Pakar: Pencabutan Perda Turunkan Kepercayaan Wajib Pajak

id pajak

Pakar: Pencabutan Perda Turunkan Kepercayaan Wajib Pajak

Ilustrasi (antaranews)

Kalau Perda itu dihapus, risikonya Pemkot tidak dapat lagi sumber PAD dan risikonya wajib pajak bisa-bisa tidak percaya lagi kepada pemerintah di daerah
Palu,  (antarasulteng.com)- Pakar Hukum Administrasi Keuangan dan Perpajakan pada Universitas Tadulako Palu Dr Timudin Dg Mangera mengatakan pencabutan Perda Nomor 1/2011 tentang Pajak Daerah Kota Palu yang ikut dihapus Mendagri dikuatirkan berdampak menurunnya kepercayaan wajib pajak kepada pemerintah di daerah.

"Kalau Perda itu dihapus, risikonya Pemkot tidak dapat lagi sumber PAD dan risikonya wajib pajak bisa-bisa tidak percaya lagi kepada pemerintah di daerah," katanya di Palu, Minggu.

Pendapat tersebut menanggapi dihapusnya salah satu Perda Pajak Daerah di Kota Palu oleh Menteri Dalam Negeri bersamaan dengan 3.142 Perda lainnya di Indonesia.

Timudin mengatakan Kementerian Dalam Negeri harus mengkaji kembali atas sejumlah Perda yang dihapus tersebut.

"Sebab dalam penetapan Perda itu setahu saya tidak bertentangan dengan peraturan yang lebih tinggi," katanya.

Akibat dicabutnya Perda Nomor 1/2011 tersebut menimbulkan reaksi dari pemerintah Kota Palu karena semua pajak yang diatur sesuai undang-undang sudah tertuang dalam Perda tersebut.

Sementara sumber pendapatan asli daerah terbesar pemerintah Kota Palu bersumber dari pajak daerah sehingga pemerintah terancam kehilangan sumber pendapatan yang mencapai Rp200 miliar.

Pemerintah Kota Palu sendiri, rencananya akan mengkonsultasikan kembali ke Kementerian Dalam Negeri prihal pencabutan Perda tersebut.

Menurut Timudin, setelah mempelajari Perda yang dicabut tersebut rujukannya jelas sehingga dianggap tidak bertentangan dengan peraturan yang lebih tinggi. 

"Perda Nomor 1/2011 itu sudah sesuai ketentuan yang berlaku.

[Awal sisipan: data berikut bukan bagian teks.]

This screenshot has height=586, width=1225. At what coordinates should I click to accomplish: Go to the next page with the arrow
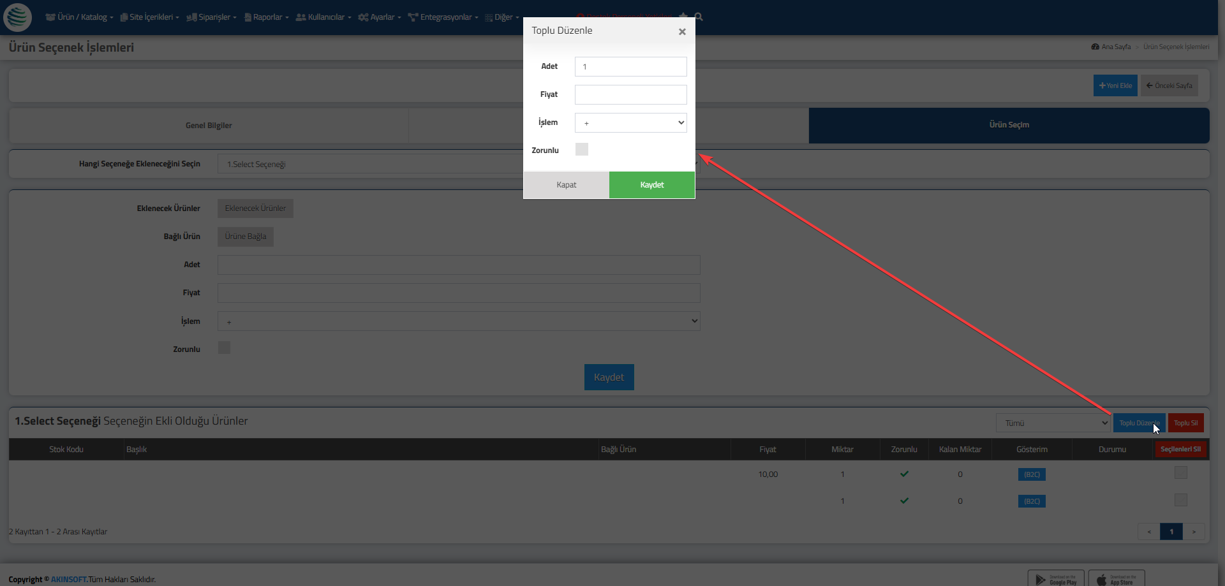coord(1194,532)

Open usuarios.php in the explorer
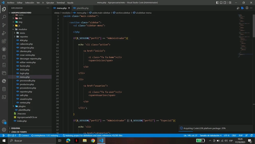click(26, 99)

Rujukannya jelas," katanya.

Dia mengatakan Perda tersebut sudah sesuai Undang-Undang Dasar 1945 pasal 23 bahwa Segala pajak untuk keperluan negara berdasarkan undang-undang.

"Maka dibentuklah Undang-Undang Nomor 28/2009 tentang Pajak Daerah dan Retribusi Daerah," katanya.

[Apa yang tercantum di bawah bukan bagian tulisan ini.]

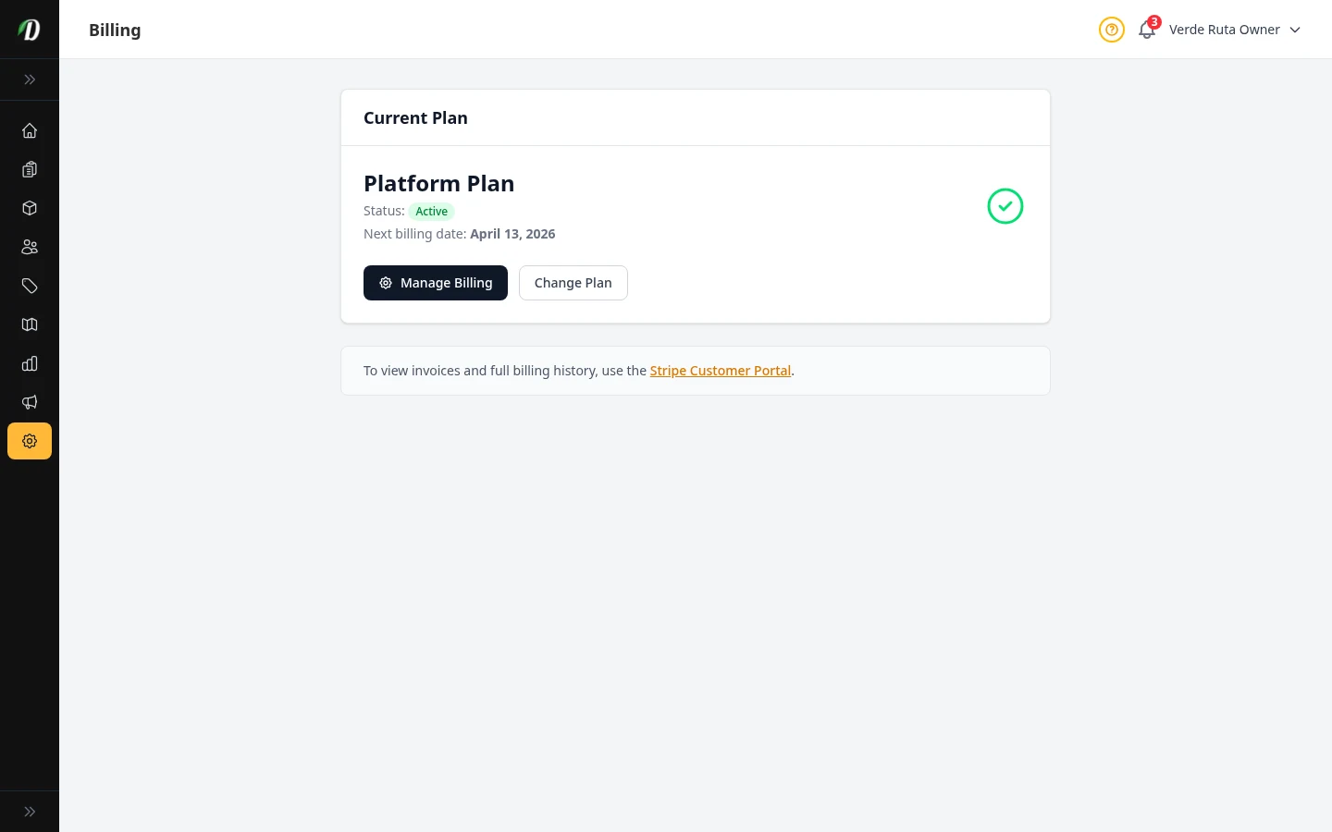Click the green Active status badge
Image resolution: width=1332 pixels, height=832 pixels.
[x=431, y=212]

Dijelaskannya bahwa Undang-Undang 28/2009 itu sudah jelas jenis-jenis pajak yang menjadi kewenangan pemerintah kabupaten/kota terdiri atas pajak hotel, pajak restoran, pajak hiburan, reklame, penerangan jalan, mineral bukan logam dan batuan, parkir, air tanah, sarang burung walet, PBB perdesaan dan perkotaan serta bea perolehan hak atas tanah dan bangunan.

"Kalau Perda ini dianggap menghambat investasi, nanti dilihat pada poin mana dinilai menghambat investasi," katanya.

Timudin mengatakan kewenangan memungut pajak tersebut telah diberikan kepada daerah sehingga Pemerintah Kota Palu menetapkan dalam satu keputusan peraturan daerah dan ditetapkan pada 2011.

Dia mengatakan pemerintah daerah juga diberikan kewenangan sesuai Undang-Undang 23/2014 tentang Pemerintahan Daerah pasal 285.

Dalam pasal itu disebutkan, bahwa sumber pendapatan daerah terdiri atas pendapatan asli daerah yakni pajak daerah, retribusi daerah, hasil pengelolaan kekayaan daerah yang dipisahkan, dan lain-lain pendapatan asli Daerah yang sah.

"Jadi aspek mana yang dilanggar Perda pajak daerah itu. Inilah yang harus dikonsultasikan ke pemerintah pusat sehingga kepercayaan wajib pajak tidak menurun," katanya.